===== DOCUMENT TEXT =====

One thing I forget to mention is:
I am often asked during tuition or a demonstration how I’ve mixed a particular colour (not uncommonly, a green).
More than once I’ve shown people precisely how I’ve done it on my palette (which is pretty simple) and they’ve gone away and mixed precisely the same colour, from the same brand of paints, only to then not like the colour.  Though they liked it on my palette, or on my painting.  This, I believe, is because it isn’t the actual ‘hue’ that people are liking. They think it is, but this is an illusion.  The truth is we ‘like’ a colour only in the exact context of where we see it used.  A colour creates an effect only in relation to other colours.  This is the point.  The specificness of hue takes the credit, or the blame, for more than it should.   I briefly mention this in the video, so I hope I’ve explained it well enough. It’s a bit tricky to put into words, but I’ll no doubt return to it in future and try to give more clear examples.  Even the quality of the drawing, markmaking or other aspects of the context we are seeing this colour in can influence people to think they ‘like the colour’ being used.

It’s not just colour that we need to view this way, but all other aspects of the painting ecosystem.  Consider individual brush marks (or shapes):  a ‘big’ mark is only big in relation to (or by comparison with) other marks which are smaller.  A ‘soft edge’ is only relatively soft, by comparison with another edge which may be ‘hard’; or more to the point, harder.

===== MATERIAL SHOWN =====

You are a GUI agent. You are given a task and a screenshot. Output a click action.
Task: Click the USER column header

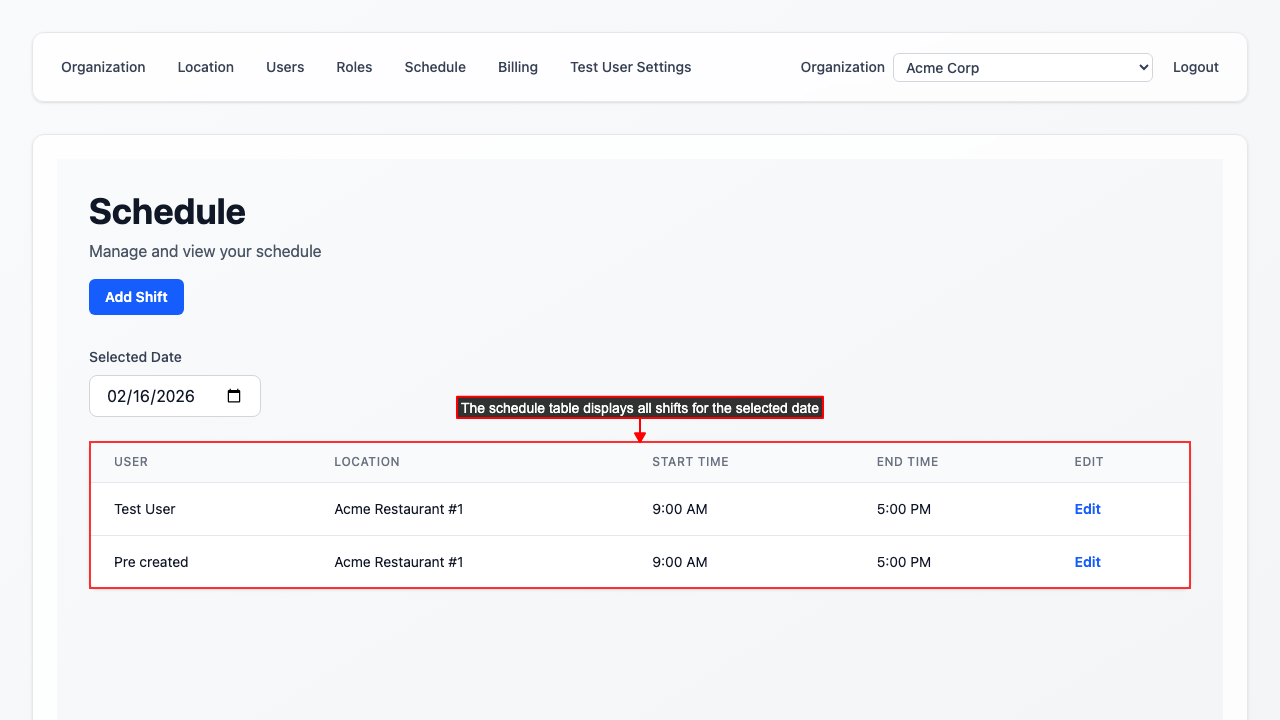coord(131,462)

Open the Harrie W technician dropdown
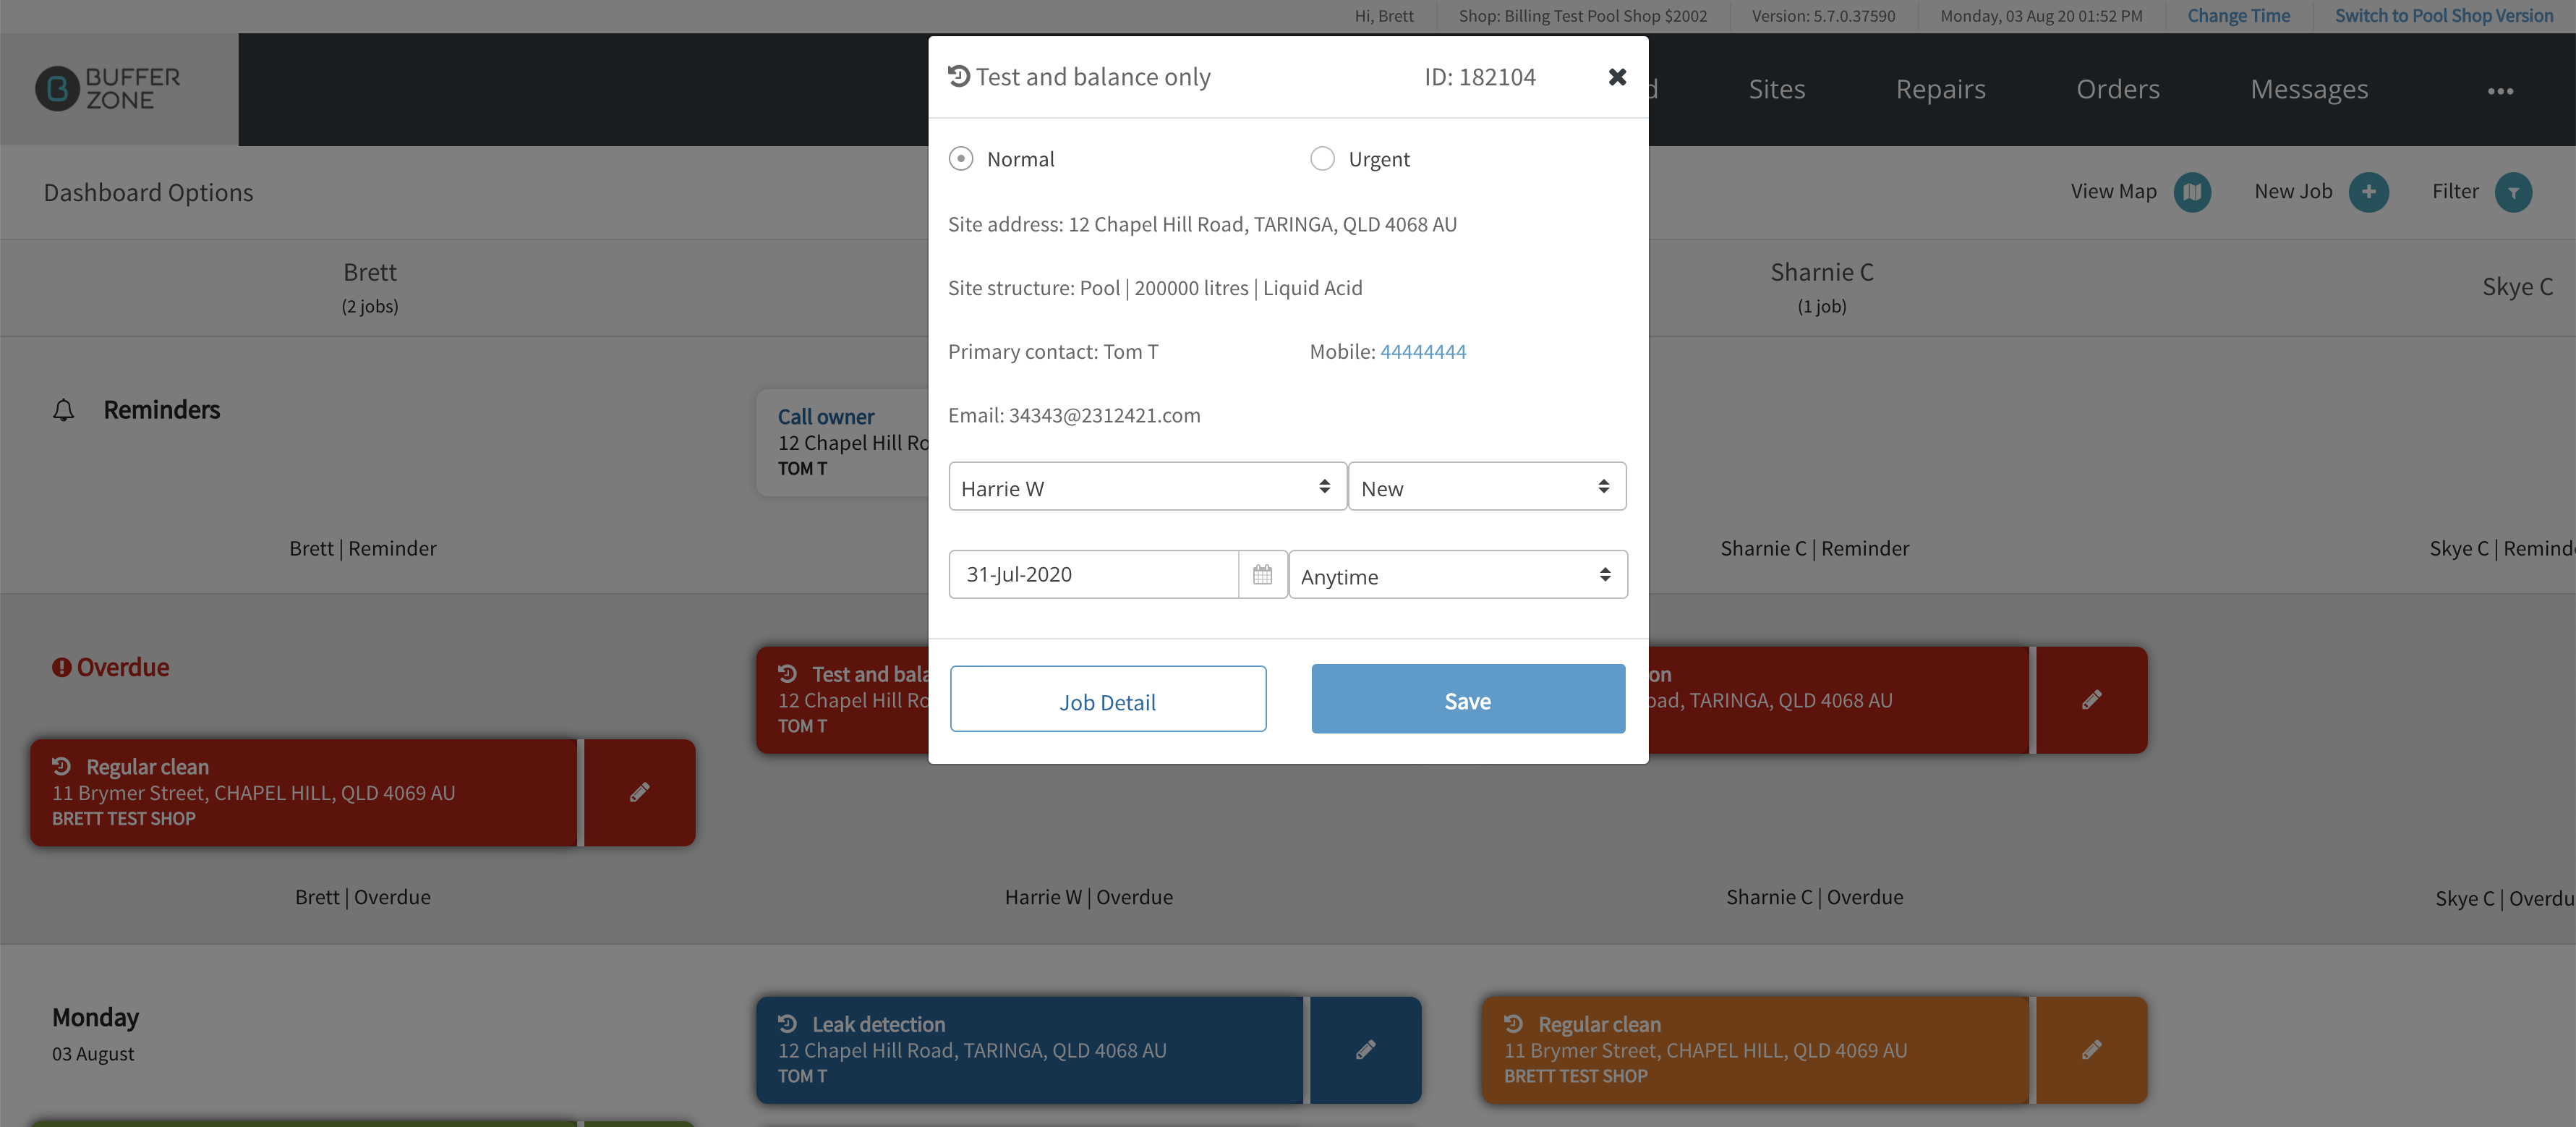(x=1147, y=487)
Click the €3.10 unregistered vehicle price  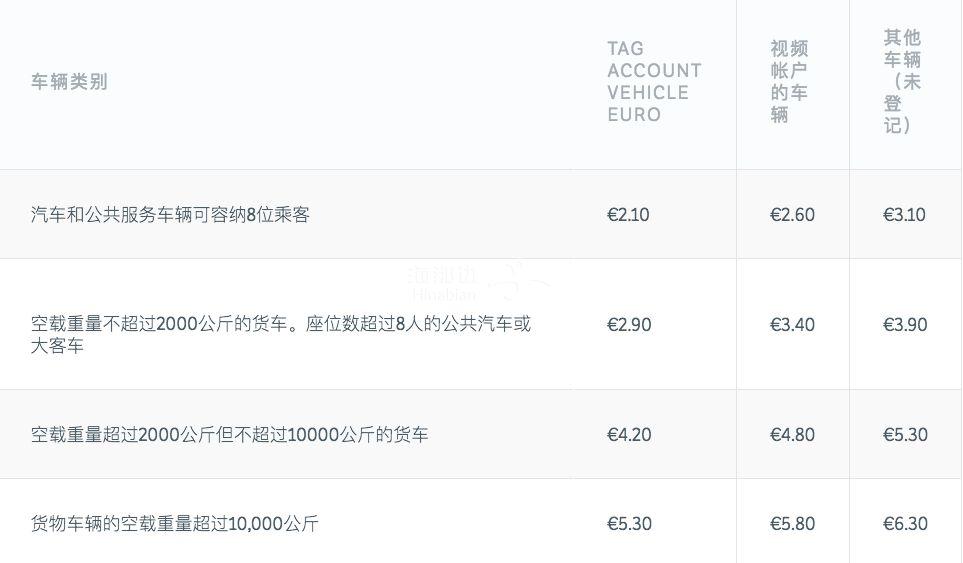(905, 215)
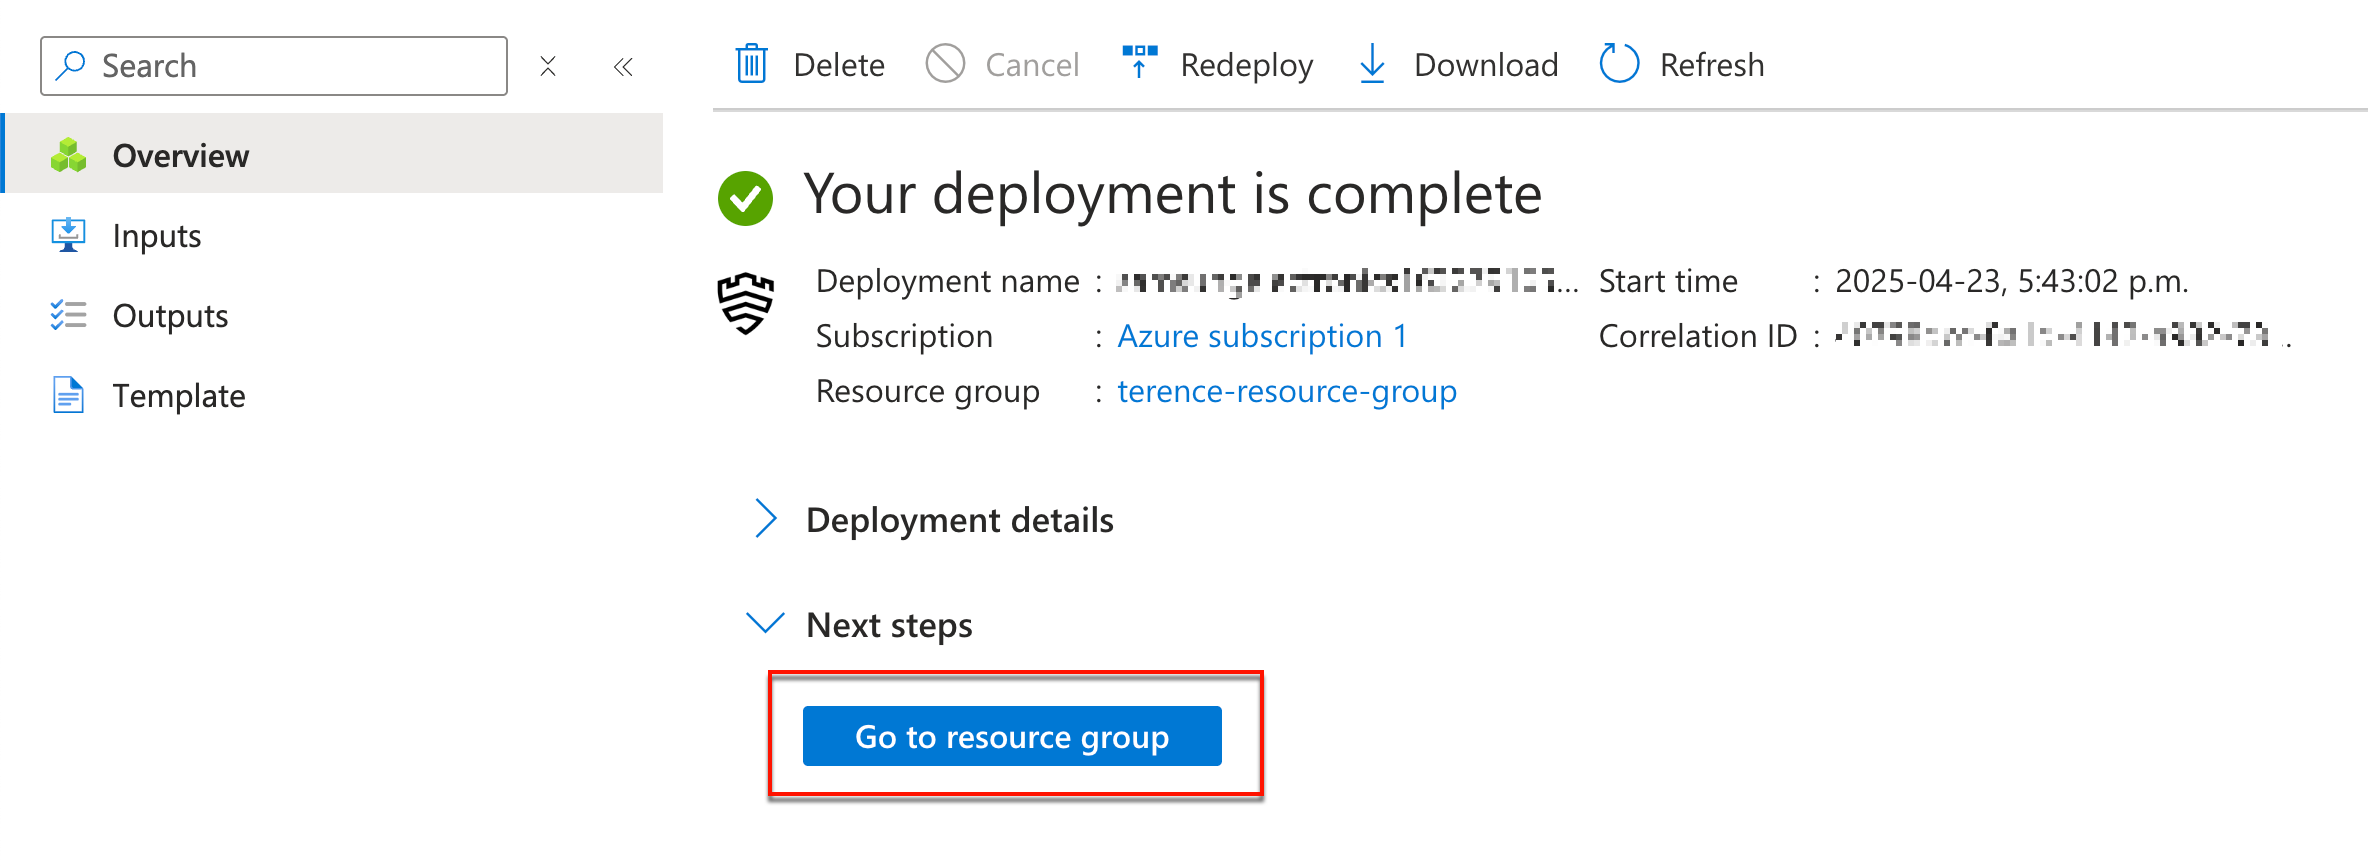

=====

=== WHAT IS ASKED ===
[A] Write out the stretch of the passage on colour and context in painting from "It’s not just" through "the point, harder.".
[B] Pick up the passage on colour and context in painting where it stops and keep writing.
The records are independent of the passage on colour and context in painting.

=== ANSWERS BY TASK ===
[A]
It’s not just colour that we need to view this way, but all other aspects of the painting ecosystem.  Consider individual brush marks (or shapes):  a ‘big’ mark is only big in relation to (or by comparison with) other marks which are smaller.  A ‘soft edge’ is only relatively soft, by comparison with another edge which may be ‘hard’; or more to the point, harder.

[B]
A key point I try to get across to anyone who wants to be their own painter, is:  realise that most ‘landscapey’ colours (anything that might be described as a brown, green, grey, bluey-greeny-browny-grey – etc) can be mixed from a huge number of possible colours that you might buy and probably already own.  So you really can stop wanting to buy the exact same colours of other painters that you might admire.

Try out using all the potential combinations of red, yellow & blue triads that you already have.  Discover a combination that you like enough, then practise mixing from them your own version of any colour you see.  You might need at least one or two of the three colours to be fairly ‘earthy’ or muted in nature (as opposed to saturated/bright).  It’s when you mix all three together (to some extent) that you should be able to arrive at ‘greyed’ hues.  Experiment!  And enjoy it!

– Oh, “just one more thing, sir” (good old Columbo) – later that day I did a Zoom demo and used my ‘third blue’, being Cobalt Turquoise, as I sometimes am reminded to do!  This with Raw Umber makes a lovely and much more ‘grassy’ or leaf green, good for spring paintings.   But I stress there’s nothing special about this mix, this colour, this ‘hue’ achieved!  You don’t need it! (it looks like one you can easily mix from what you already own!!)  The point is, it’s just a different green to my others! So it expands the range of greens I can portray.

I’ve not even talked here about the overarching point that *rarely do you need to ‘match’ the colours you see*.   That’ll have to wait for a more general discussion about colour.   You could also see the article linked to from the ‘Materials’ section on my About page (scroll down)   Anyway… Here’s the video on greens!



*SORRY my cursor mysteriously disappears from view once or twice. Plus I’ll make it even bigger next time.*

So, my greens are generally mixed from a base of Raw Umber and my two blues: Thalo/phthalo blue (Red shade) and French Ultramarine.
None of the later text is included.